Latterly Snagsby's eye had lost the a.s.surance of his former days. She had noted it before, she noted it now more than ever; as though he was losing confidence, as though he was beginning to doubt, as though the world he had once seemed to rule grew insecure beneath his feet. For a moment she met his eye; it might have been a warning he conveyed, it might have been an appeal for sympathy, and then he had gone. She looked at the table. Sir Isaac had breakfasted acutely.
In silence, among the wreckage and with a certain wonder growing, Lady Harman attended to her needs.
Sir Isaac cleared his throat.
She became aware that he had spoken. "What did you say, Isaac?" she asked, looking up. He seemed to have widened his straddle almost dangerously, and he spoke with a certain conscious forcefulness.
"We're going to move out of this house, Elly," he said. "We're going down into the country right away."
She sat back in her chair and regarded his pinched and determined visage.

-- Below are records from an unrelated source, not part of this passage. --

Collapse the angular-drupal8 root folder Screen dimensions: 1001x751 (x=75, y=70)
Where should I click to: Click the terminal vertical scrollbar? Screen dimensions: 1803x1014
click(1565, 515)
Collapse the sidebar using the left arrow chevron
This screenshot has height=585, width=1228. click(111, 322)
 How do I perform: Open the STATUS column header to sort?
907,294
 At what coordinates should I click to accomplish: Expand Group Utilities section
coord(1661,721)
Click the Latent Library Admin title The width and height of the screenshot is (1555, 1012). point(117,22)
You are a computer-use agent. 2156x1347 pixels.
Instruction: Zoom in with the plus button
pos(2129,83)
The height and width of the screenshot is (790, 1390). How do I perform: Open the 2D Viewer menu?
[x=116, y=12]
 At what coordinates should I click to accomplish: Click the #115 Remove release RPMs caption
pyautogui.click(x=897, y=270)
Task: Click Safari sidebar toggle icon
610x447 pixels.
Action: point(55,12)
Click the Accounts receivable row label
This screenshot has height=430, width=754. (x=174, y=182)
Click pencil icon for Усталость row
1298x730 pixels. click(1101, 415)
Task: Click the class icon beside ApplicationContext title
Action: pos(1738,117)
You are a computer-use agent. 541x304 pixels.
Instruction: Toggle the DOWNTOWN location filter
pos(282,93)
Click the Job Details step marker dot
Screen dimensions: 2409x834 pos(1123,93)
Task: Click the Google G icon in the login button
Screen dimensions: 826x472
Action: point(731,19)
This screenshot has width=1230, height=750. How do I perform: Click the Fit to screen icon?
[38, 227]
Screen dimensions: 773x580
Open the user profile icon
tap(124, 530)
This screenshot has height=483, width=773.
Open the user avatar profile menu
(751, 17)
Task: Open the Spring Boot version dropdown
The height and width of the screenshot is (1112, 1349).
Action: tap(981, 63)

"What do you mean?" she asked.
"I've bought that house of Brumley's,--Black Strand. We're going to move down there--_now_. I've told the servants.... When you've done your breakfast, you'd better get Peters to pack your things. The big car's going to be ready at half-past ten."
Lady Harman reflected.
"To-morrow evening," she said, "I was going out to dinner at Lady Viping's."
"Not my affair--seemingly," said Sir Isaac with irony. "Well, the car's going to be ready at half-past ten."
"But that dinner----!"
"We'll think about it when the time comes."
Husband and wife regarded each other.
"I've had about enough of London," said Sir Isaac. "So we're going to shift the scenery. See?"